Pourtant, à lire les prologues de nos contes, on s’aperçoit, non sans étonnement, qu’ils étaient récités aussi dans de hautes cours, pour « esbatre les rois, les princes et les comtes ». Bien plus, si étrange que le fait paraisse, ils étaient dits parfois devant les femmes. Plusieurs récits odieusement déshonnêtes, non pas seulement grivois, mais répugnants (la Demoiselle qui sonjoit, la male Dame, le Pêcheur de Pont-sur-Seine, les Trois Meschines), supposent que des femmes sont là, qui écoutent et que le jongleur prend comme arbitres. Encore ne saurions-nous affirmer que ces auditrices de fabliaux fussent nécessairement des bourgeoises et des vilaines.
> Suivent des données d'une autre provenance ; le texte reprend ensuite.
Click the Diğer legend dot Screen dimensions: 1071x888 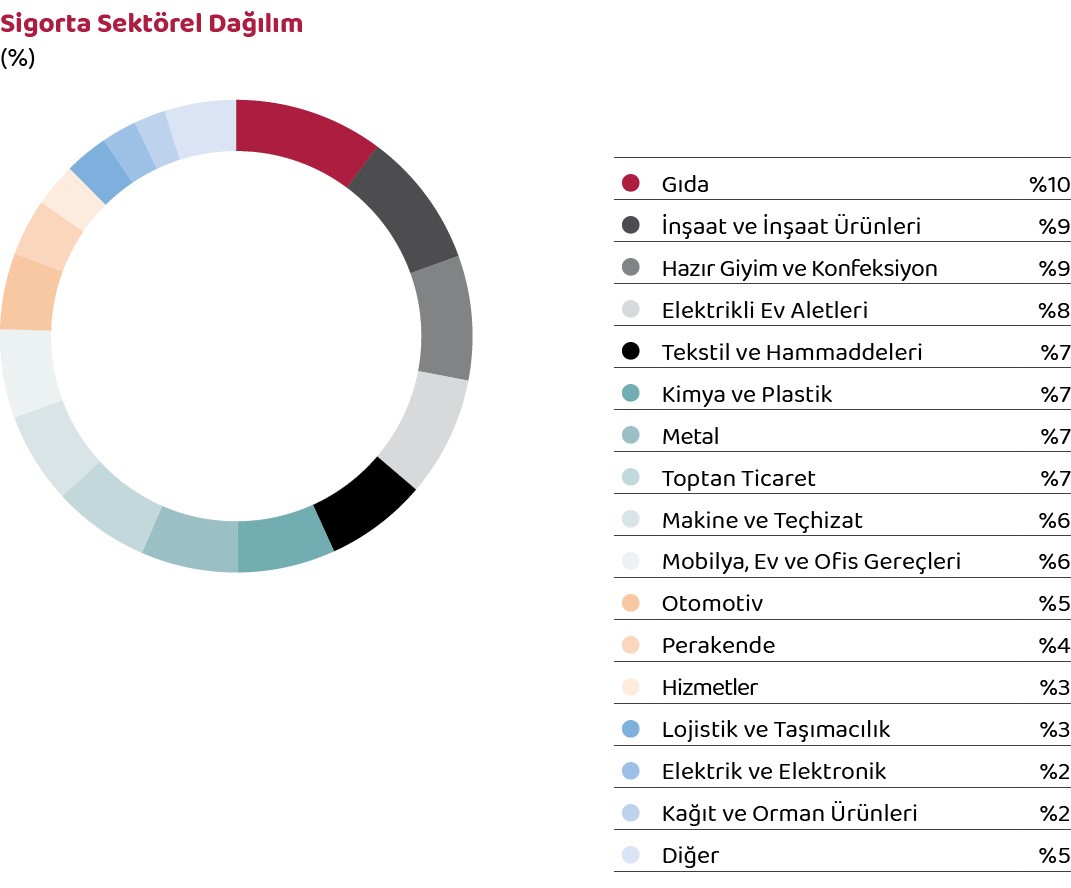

Bien des témoignages nous prouvent que les sociétés les plus nobles du temps admettaient d’étranges propos, et l’un de nos plus vilains fabliaux, le Sentier battu, qui n’est qu’un amas d’équivoques rebutantes, a les protagonistes les plus aristocratiques, des chevaliers et des nobles dames réunis pour un tournoi, et son auteur, Jean de Condé, est un ménestrel attitré des comtes de Flandre.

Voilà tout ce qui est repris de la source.